I have sexual impulse allllll the time. I literally see men walk by and want to mount them, right there and right then. My drive is fierce. I see sex everywhere as well and I assume men experience this too, which of course makes me feel like you do. Jealous!

But over the years I’ve come to realize that I’m actually more inclined to experience these urges than the average man and hey. I manage to control myself so maybe they can too. Armed with that understanding, I just pick men who are like me – not inclined to betray people – and this works out.

So I think if you increase your awareness and own what is happening inside of you, you’ll have a similar reality emerge. Whatever he may be thinking you’re thinking it times 10 so do you really have to worry about him? Probably not. You can probably stay plenty busy just trying to police yourself.

Good luck.

8 thoughts on “Possessive Sagittarius Woman Driven Crazy With Jealous Feelings”

  1. Elsa nailed this one! If you decide that being in a long term relationship is what you want, then learning to find your sense of freedom within is key. I have Uranus in my 7th House & Venus is Sagittarius in the 1st, so it took me some time to figure this out. Hey, it’s OK to be free-wheeling and solitary too. That tiresome old adage about knowing one’s self is still true . . . 🙂

  2. lots of good advice in this for anyone. say, for example, once i realized that a series of destructive relationships i’d experienced (with similar themes) reflected a self destructive instinct, it was a whole lot easier to shake loose of the mess, which was really all in my head.
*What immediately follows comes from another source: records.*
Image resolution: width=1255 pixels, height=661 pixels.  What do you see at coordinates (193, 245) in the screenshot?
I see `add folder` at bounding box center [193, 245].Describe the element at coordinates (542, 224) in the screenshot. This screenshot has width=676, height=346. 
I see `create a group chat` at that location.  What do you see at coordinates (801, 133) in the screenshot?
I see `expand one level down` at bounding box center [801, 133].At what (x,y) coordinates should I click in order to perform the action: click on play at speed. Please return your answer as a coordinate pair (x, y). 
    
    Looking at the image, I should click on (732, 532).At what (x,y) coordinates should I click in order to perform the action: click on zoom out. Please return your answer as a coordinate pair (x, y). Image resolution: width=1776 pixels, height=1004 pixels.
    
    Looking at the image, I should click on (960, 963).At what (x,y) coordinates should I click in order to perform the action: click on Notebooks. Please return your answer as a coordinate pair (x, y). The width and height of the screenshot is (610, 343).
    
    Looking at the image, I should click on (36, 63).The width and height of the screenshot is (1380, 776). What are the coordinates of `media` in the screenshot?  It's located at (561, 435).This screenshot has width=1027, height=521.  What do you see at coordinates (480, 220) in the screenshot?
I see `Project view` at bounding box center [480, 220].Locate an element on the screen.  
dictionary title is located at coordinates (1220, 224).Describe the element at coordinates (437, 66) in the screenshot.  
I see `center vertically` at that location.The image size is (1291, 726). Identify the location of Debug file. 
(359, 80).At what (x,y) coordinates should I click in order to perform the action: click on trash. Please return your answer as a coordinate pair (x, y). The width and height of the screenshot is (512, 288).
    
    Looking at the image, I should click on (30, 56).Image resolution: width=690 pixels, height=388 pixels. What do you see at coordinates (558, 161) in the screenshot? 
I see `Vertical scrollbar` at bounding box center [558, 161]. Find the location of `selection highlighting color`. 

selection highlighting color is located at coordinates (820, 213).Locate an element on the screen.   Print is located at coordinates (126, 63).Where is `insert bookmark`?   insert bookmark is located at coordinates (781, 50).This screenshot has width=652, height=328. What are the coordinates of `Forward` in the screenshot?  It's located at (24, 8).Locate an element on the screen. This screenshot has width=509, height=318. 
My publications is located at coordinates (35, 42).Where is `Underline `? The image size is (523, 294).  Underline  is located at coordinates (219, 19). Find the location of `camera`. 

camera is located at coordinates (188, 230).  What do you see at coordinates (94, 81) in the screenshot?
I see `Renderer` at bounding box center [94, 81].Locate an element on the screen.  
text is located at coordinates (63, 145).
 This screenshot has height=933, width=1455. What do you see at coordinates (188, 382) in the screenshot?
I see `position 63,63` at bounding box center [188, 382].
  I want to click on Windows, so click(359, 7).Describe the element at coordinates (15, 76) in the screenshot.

    this gives me another good angle to look at certain things from. though the issues are different.

  3. I submitted this question — thanks, Elsa, for your advice. I’m very aware that I have these tendencies myself, so much that I considered sending an addition to my question that I’m not blind to my own shadow — it just makes me think that everyone feels this way. Pretty much what you said. But it does really help to hear your perspective that it’s much more emphasized in me than many other people; thank you, and I will try to remember that when I’m tempted to start feeling jealous.

    I wonder, though, how much I can change this feeling through pure perspective, as with my Scorpio rising and Mercury/Pluto square I’ve found it difficult in my life to change obsessive or suspicious thinking, even when the rest of me is saying to let it go already. It’s very obvious to me that most of the problems I have originate in my own head and not outside, yet that insight frequently doesn’t budge the problematic thoughts. Any insights on Mercury/Pluto, anyone?

    Thanks again, Elsa.

  4. Any insights on Mercury/Pluto, anyone?

    As one with Mars/Mercury conjunct in Scorpio square Pluto, I recommend Donna Cunningham’s book “Healing Pluto Problems”. She’s got some great, simple phrases that we can pound into our brains that really, really help undo obsessive thought patterns. It can be done!!! 🙂

  5. Thanks, Neith. I’ll check out that book, and thanks for the encouragement that these things can budge, since you have a similar Mercury pattern!

  6. I used to have these issues b/c my father did cheat on my mother numerous times which I don’t blame b/c I know what he had to put up with. I guess therapy helped b/c I either kinda trust men not to cheat or I don’t worry like I did. Also I worked hard to learn to communicate, be nonthreatening, interact learn body language etc that I am almost psychic now. If they are about to do something I will get wind of it.